## Exercise set:
#1 In the journal entry about exile, which play is named among the things seen during the weeks away?
#2 Transcribe a passage from the journal entry about exile, beginning at the words "I have no skills." and stopping after "aspect of expentancy.".
#3 Pick up the journal entry about exile from its final sentence and keep writing it.

## Text provided:

I cannot recount myself. I feel like I have no story. What of me, bereft of myself and this body, could be said to exist? I reach for a thought. I think of engravings. Engravings upon a wall. Engravings that would be for naught if the wall were to be destroyed; but engravings that were the fruit of an artist's hand.

I have no skills. Nothing of myself is transferable. I am neither wall nor engraving. Nor the soloist. I feel as if I am walking out of step with this earth.

I don't complain. I vouchsafe myself at present the 'likely exile'. An emigre. Disorientation is merely an aspect of expentancy.

I've been to see Iris with a Patricia. Not a third, one of the previous two. I do not know that I like seeing movies in companionship. Solitude is the father of inveterate boredom, and a creased brow accompanies multiples. We are together and I am bereaved, but then she is only a friend. It occurs that I leave you without words of the film. These weeks I've been away; a film, a play (Amadeus), drinks and my omniscient yearning. It knows me and just where to touch. She brings out the knives and I offer the flesh obsequiously. Who am I to object? I am a writer fit to be written upon, or scratched at.

## Source data:
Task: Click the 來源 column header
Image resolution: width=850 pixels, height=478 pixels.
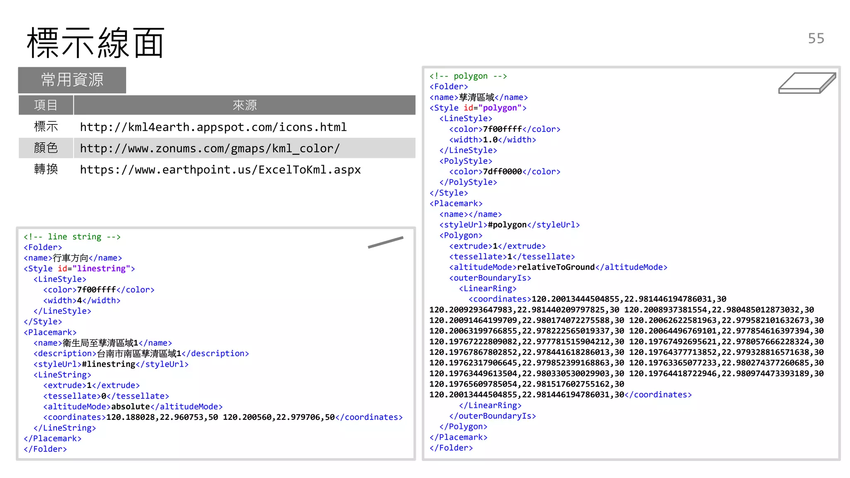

## Answers provided:
#1 Amadeus

#2
I have no skills. Nothing of myself is transferable. I am neither wall nor engraving. Nor the soloist. I feel as if I am walking out of step with this earth.

I don't complain. I vouchsafe myself at present the 'likely exile'. An emigre. Disorientation is merely an aspect of expentancy.

#3
My tormentra knows that I dislike buxom and blonde. I'll have none of the Beer Hall putsch. No imperious dreams. I am the smiling and scarred courtier of your ancien regimes. I can't remove the mask publicly, and yet I would lie down with her for hours to speak. She is my tormentress, my tormen-trix, this dream. A dream without object lessons. A dream without borders or limits or definitive countours that would pose as such.

'Bring me your tired, your hungry'....

They are brought to me for an evening, only to depart. A coda not of belligerence or angry words exchanged, but gentlemanly misguidedness.

A lady of mine own, to speak of. 'Tis a consummation devoutly to be wished.